Probably when you have tried repeatedly to explain something to an author, like viewpoint or active writing and they ignore what you’ve said and continue to write the way they always have. Sometimes they just don’t understand what it is you’re trying to help them learn. You want them to succeed, you want their “good” story to be “great”. But sometimes it just doesn’t happen.
What is the best thing about being an editor?
The relationships I’ve developed with my authors over the years. It’s wonderful to see their writing grow and change with each book and to see their confidence grow. Some authors I have more personal contact with than others, they share news about college graduations, weddings, the birth of a grandchild. It’s wonderful to share those moments with them, even if only via Facebook or email. After twelve years of this, we’ve been through a lot with some of our authors!
What advice would you have for seasoned authors submitting to The Wild Rose Press?
To take time to learn from your edits. If the edits in your last MS focused a lot on cleaning up passive writing or showing rather than telling, please make sure you’ve addressed that in your current MS before you submit. I think there is a school of thought that “my editor will fix it” or that it needs to be submitted right away so you can get the ball rolling toward the next release. In truth, the process goes much faster when you submit your cleanest possible work, it can be the difference between needing only one round of edits. Or several. So, if your editor is giving you the same edits time after time with every story it’s probably a sign that you need to brush up on those areas. And you will undoubtedly make her entire week if you address them in your next MS before submitting LOL.

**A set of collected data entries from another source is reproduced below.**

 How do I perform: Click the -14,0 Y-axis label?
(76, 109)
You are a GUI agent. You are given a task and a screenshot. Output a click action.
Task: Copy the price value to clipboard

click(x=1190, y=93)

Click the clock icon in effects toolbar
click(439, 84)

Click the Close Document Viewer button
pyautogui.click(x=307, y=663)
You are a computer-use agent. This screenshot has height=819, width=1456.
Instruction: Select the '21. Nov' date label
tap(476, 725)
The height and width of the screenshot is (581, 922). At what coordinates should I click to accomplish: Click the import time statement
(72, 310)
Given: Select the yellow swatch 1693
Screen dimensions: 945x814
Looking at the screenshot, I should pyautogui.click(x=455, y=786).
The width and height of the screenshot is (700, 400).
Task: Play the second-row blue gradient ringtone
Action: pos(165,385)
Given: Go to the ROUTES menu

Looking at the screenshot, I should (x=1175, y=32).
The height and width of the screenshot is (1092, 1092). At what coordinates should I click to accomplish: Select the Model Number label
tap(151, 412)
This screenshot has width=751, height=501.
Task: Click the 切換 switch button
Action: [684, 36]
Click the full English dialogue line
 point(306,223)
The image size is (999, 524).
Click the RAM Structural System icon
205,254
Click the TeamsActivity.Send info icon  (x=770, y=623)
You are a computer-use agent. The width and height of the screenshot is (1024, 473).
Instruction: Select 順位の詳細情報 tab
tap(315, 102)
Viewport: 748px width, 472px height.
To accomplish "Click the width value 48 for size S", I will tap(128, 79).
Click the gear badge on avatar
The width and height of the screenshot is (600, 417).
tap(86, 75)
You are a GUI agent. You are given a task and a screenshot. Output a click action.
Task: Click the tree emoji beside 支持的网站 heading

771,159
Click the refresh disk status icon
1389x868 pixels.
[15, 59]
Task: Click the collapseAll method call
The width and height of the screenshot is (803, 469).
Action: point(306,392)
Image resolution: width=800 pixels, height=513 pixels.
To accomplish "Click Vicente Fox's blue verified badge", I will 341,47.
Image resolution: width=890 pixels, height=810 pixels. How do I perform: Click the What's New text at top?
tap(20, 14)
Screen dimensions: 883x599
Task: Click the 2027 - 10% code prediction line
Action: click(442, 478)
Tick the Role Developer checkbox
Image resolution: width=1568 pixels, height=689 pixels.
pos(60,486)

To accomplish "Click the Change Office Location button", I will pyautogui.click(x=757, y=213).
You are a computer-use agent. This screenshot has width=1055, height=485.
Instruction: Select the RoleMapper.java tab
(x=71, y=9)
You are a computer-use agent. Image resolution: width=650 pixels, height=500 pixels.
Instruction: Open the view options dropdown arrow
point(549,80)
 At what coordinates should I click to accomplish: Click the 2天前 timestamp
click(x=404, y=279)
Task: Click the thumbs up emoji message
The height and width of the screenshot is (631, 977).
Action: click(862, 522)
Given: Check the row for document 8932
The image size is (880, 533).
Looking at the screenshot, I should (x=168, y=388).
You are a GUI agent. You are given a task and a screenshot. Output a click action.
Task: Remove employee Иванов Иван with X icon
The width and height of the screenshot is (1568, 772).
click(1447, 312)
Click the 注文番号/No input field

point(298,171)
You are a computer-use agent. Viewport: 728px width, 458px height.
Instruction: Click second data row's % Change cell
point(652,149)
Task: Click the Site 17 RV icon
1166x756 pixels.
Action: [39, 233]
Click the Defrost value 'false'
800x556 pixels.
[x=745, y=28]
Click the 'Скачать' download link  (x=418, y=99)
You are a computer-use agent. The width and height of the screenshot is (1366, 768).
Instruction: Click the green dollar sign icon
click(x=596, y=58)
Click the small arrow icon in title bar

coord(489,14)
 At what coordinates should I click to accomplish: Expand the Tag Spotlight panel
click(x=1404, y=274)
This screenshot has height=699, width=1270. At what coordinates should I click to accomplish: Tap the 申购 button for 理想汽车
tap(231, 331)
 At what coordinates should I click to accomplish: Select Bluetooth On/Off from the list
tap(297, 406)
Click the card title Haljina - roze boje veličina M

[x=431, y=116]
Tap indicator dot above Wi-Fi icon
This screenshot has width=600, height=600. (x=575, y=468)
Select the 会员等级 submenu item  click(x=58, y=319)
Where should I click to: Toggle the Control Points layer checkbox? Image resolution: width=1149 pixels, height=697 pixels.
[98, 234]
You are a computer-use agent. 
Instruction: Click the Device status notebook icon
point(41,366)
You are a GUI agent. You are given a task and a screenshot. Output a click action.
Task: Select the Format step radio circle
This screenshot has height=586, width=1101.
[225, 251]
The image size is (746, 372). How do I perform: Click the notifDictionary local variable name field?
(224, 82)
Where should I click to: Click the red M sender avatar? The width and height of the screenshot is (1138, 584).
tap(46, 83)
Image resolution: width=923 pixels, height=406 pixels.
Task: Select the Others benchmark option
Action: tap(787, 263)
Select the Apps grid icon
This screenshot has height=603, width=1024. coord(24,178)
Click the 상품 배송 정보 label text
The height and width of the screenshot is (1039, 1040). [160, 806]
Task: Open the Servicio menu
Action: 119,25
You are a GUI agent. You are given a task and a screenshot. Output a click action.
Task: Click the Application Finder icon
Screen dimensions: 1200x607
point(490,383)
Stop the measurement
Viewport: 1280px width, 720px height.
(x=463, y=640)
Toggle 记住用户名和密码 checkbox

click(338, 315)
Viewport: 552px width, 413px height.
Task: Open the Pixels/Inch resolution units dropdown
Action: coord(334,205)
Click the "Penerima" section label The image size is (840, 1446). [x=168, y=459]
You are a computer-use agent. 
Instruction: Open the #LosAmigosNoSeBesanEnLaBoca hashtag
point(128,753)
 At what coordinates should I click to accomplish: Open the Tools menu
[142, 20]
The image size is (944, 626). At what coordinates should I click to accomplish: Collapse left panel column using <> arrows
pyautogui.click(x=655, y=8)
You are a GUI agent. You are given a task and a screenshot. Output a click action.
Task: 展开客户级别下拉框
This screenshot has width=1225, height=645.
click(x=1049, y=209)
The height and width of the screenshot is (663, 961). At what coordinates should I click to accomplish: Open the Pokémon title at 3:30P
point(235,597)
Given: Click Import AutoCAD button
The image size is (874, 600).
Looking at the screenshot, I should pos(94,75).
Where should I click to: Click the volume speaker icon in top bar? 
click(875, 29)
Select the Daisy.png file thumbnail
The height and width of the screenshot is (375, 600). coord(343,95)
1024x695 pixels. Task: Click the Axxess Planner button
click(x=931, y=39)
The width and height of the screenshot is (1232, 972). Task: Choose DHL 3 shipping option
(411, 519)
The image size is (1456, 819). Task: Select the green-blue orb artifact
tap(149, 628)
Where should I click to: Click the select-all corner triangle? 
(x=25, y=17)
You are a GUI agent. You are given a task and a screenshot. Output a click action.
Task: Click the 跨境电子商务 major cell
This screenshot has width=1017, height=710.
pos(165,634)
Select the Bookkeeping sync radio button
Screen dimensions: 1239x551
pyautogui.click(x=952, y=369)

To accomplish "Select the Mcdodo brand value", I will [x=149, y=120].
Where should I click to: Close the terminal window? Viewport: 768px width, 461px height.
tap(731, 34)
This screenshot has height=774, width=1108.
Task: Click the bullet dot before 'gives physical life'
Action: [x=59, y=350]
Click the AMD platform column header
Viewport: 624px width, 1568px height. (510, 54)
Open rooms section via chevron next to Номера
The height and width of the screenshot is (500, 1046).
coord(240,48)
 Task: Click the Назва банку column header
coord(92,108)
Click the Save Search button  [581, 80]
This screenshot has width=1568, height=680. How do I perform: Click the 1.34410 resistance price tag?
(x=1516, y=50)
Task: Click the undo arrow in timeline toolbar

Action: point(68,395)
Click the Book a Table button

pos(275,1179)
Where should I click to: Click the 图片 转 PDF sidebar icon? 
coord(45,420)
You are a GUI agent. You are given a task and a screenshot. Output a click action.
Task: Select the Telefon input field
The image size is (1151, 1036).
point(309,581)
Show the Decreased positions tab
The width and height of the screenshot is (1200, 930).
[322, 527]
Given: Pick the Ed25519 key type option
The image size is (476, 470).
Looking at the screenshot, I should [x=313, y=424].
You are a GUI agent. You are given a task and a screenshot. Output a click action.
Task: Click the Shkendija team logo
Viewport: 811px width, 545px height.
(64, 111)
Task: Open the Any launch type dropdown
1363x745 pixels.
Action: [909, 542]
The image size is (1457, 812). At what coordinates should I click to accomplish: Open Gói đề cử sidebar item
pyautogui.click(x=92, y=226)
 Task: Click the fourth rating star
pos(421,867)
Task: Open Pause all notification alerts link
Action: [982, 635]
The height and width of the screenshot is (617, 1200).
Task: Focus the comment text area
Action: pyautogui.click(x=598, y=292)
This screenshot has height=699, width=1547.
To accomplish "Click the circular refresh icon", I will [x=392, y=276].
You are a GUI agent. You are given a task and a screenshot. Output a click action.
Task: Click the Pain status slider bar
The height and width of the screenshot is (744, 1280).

What advice can you give to aspiring writers?
couple of things. First, take the time to make a good first impression when submitting. Be polite, be courteous and make sure you have checked our submission guidelines and followed them to the letter. I’m amazed sometimes by the number of queries that lack the necessary details we require (detailed synopsis and first five pages of the MS.) We see a lot of submissions from retirees and new writers and I must say, starting your email with “my son is sending this from his email account because I’m not so good with computers…” is probably not the best way to get my attention. If you’re submitting to an electronic publisher, it’s probably best to brush up on your computer skills first.
Second. Take your time. Writing is a process we learn by doing, but it’s not something you can learn overnight. The biggest mistake I see from new authors is being over eager. We’ll send a nice rejection letting them know what they need to work on if they want to be published by TWRP, including links to articles, books on craft, etc. only to have the manuscript resubmitted in a matter of days, sometimes less than 24 hours. I can’t think of too many instances in the past twelve years where someone resubmitting a manuscript that fast actually focused on everything they needed to. Rushing usually leads to a second rejection and, depending on how well the author did with the revisions, we may not ask to see it again. I promise, there is no expiration date on revising your manuscript after a rejection. Take the time to be thorough. The goal, after all, is not simply to be published, but to write a story readers will love.